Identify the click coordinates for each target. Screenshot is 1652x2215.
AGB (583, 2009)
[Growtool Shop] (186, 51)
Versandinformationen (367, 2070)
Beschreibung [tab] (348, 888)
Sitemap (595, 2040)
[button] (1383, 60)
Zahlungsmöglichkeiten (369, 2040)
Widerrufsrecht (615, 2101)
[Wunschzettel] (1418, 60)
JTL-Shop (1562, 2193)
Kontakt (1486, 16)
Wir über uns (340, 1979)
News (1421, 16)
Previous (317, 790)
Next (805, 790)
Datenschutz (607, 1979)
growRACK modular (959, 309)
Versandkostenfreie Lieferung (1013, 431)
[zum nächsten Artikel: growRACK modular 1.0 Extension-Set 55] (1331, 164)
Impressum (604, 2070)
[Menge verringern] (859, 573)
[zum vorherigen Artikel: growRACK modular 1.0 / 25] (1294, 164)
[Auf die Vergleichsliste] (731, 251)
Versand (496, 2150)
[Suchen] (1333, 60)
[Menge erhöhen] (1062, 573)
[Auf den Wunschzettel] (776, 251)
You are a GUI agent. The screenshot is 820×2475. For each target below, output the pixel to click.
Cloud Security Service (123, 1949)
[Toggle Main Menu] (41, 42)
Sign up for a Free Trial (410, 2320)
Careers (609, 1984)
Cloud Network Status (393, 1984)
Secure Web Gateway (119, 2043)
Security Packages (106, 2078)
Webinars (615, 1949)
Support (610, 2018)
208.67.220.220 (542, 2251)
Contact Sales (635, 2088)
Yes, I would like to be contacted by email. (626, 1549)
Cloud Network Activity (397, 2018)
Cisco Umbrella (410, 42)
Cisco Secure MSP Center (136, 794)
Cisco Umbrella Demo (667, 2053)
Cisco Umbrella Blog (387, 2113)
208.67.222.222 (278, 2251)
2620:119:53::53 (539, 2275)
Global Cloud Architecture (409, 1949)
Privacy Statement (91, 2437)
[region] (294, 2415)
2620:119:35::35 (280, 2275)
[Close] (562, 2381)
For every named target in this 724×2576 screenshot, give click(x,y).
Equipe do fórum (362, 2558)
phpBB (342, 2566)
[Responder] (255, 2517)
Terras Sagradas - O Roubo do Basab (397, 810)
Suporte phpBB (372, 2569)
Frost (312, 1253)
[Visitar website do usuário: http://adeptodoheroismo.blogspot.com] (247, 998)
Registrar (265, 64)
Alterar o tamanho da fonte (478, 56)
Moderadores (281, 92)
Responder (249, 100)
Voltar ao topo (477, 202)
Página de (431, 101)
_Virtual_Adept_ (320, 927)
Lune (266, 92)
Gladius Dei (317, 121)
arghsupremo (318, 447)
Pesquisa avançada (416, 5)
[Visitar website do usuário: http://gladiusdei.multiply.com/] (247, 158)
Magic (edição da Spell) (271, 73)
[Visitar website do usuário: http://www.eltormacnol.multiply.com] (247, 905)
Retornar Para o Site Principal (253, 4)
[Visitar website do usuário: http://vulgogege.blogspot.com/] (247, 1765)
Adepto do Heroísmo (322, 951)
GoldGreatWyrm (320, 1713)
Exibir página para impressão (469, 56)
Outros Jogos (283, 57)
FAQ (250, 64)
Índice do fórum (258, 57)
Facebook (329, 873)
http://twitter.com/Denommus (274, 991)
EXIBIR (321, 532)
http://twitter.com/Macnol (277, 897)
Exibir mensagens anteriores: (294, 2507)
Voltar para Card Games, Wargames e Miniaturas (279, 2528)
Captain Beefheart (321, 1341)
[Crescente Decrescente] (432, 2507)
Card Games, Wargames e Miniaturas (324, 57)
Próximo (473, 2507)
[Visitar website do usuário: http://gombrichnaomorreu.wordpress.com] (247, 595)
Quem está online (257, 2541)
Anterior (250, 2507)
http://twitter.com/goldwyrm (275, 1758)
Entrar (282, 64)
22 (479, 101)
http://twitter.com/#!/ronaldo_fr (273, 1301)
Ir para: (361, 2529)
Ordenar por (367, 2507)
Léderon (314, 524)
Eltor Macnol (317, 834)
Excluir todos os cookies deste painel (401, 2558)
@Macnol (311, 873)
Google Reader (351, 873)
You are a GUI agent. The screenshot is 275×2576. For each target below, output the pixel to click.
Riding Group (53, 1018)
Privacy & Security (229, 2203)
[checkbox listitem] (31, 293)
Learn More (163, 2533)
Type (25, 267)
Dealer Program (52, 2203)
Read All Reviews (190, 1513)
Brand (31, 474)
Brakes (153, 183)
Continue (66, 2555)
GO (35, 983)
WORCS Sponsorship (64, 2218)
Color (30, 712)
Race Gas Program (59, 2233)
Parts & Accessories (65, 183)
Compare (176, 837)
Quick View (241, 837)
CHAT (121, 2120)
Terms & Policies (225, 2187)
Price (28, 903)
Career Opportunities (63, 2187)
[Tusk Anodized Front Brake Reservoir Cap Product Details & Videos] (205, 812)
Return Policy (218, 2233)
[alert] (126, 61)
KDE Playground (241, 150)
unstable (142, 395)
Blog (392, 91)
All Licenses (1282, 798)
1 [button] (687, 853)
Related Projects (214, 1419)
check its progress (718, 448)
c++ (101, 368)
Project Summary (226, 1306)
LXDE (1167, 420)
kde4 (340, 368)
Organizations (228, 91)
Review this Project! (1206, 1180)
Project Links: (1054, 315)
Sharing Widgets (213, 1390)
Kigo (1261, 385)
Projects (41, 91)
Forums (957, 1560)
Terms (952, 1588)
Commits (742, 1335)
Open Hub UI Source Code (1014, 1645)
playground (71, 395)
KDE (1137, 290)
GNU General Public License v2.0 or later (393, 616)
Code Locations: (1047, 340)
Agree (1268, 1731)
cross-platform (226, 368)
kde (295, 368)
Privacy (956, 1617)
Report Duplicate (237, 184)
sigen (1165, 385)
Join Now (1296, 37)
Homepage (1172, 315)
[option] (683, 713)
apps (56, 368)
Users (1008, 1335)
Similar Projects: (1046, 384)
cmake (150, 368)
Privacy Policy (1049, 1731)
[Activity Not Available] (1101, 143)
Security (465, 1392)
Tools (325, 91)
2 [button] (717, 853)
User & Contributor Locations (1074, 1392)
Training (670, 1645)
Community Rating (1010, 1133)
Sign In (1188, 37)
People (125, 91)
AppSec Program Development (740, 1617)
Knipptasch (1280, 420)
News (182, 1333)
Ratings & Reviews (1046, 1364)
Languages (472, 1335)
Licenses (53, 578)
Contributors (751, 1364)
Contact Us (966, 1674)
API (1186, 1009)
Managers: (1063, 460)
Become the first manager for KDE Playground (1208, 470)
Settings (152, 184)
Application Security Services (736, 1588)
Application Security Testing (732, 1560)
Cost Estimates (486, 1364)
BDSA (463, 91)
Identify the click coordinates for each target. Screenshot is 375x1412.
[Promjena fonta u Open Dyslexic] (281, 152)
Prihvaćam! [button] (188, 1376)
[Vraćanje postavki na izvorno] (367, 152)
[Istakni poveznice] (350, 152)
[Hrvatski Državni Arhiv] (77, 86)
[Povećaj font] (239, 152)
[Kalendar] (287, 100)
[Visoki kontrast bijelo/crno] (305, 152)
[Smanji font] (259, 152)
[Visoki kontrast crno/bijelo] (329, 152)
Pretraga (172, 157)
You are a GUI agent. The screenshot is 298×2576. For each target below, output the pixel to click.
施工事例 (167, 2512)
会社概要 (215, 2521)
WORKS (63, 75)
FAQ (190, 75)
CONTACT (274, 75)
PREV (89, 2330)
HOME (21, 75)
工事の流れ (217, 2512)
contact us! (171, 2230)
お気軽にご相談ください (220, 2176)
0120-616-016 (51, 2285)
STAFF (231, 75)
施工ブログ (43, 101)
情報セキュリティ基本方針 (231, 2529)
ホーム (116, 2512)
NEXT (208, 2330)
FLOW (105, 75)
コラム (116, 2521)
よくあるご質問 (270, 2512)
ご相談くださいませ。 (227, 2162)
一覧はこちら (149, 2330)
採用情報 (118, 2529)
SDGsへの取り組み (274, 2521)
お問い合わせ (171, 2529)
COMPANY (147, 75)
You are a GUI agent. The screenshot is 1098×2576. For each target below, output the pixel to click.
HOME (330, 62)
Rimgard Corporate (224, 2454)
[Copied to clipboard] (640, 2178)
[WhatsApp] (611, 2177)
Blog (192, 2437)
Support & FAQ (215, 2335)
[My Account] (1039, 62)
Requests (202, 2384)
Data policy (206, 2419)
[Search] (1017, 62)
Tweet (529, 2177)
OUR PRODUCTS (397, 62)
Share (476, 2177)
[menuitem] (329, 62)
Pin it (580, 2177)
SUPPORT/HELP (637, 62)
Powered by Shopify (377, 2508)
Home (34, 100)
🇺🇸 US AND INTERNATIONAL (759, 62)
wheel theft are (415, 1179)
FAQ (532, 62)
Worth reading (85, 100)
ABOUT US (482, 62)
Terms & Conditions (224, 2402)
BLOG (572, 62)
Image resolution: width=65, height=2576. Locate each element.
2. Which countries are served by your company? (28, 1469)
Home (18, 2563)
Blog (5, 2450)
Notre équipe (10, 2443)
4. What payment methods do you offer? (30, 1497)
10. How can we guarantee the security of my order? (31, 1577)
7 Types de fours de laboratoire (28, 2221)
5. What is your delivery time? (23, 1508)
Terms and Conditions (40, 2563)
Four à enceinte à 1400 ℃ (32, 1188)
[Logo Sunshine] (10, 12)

To do: When you reach the line holding "Impressum (604, 2070)" in the records above, begin reproducing exactly, stop after the line holding "[Toggle Main Menu] (41, 42)", and output nothing else.

Written solution:
Impressum (604, 2070)
[Menge verringern] (859, 573)
[zum vorherigen Artikel: growRACK modular 1.0 / 25] (1294, 164)
[Auf die Vergleichsliste] (731, 251)
Versand (496, 2150)
[Suchen] (1333, 60)
[Menge erhöhen] (1062, 573)
[Auf den Wunschzettel] (776, 251)
You are a GUI agent. The screenshot is 820×2475. For each target below, output the pixel to click.
Cloud Security Service (123, 1949)
[Toggle Main Menu] (41, 42)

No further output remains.